Das Geheimnis, in Christus zu bleiben, besteht darin, dass man seine Gebote hält. „Wenn ihr meine Gebote haltet, so werdet ihr in meiner Liebe bleiben, wie ich die Gebote meines Vaters gehalten habe und in seiner Liebe bleibe“. Das macht alles so einfach. Um zur rechten Zeit Frucht zu bringen, ist es nötig, in Christus und in seiner Liebe zu bleiben. Das geht nur, wenn wir seine Gebote lieben, in unseren Herzen bewahren und sie in willigem Gehorsam ausführen.

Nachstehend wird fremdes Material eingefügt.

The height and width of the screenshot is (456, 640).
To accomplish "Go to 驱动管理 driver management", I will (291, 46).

Es herrscht viel Missverständnis über diesen Punkt, und sicher wird vieles für Frucht gehalten, was in der Gegenwart Gottes nicht als solche anerkannt wird. Denn Gott kann nichts als Frucht anerkennen, was nicht aus der Gemeinschaft mit Christus hervorkommt. Wir mögen uns einen großen Namen unter den Menschen machen und für entschiedene und fromme Christen gelten. Wir mögen großen Fleiß im Werk des Herrn an den Tag legen und beredte Prediger sein, mögen einen Ruf als Wohltäter und Förderer christlicher und menschenfreundlicher Bestrebungen haben, ja, erhebliche Summen dafür opfern und dennoch keine Frucht hervorbringen, die für das Herz des Vaters annehmbar wäre.

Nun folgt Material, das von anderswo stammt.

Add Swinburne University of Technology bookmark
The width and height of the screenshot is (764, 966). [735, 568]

Andererseits mag es unser Los sein, die Zeit unserer Wanderschaft auf der Erde in stiller Verborgenheit verbringen zu müssen, unbemerkt und unbeachtet von der Welt. Aber wenn wir in Christus und in seiner Liebe bleiben, wenn wir sein Wort in heiligem und bereitwilligem Gehorsam bewahren, werden wir zur rechten Zeit unsere Frucht bringen. Unser Vater wird verherrlicht werden, und wir werden wachsen in der Erkenntnis unseres Herrn und Heilandes.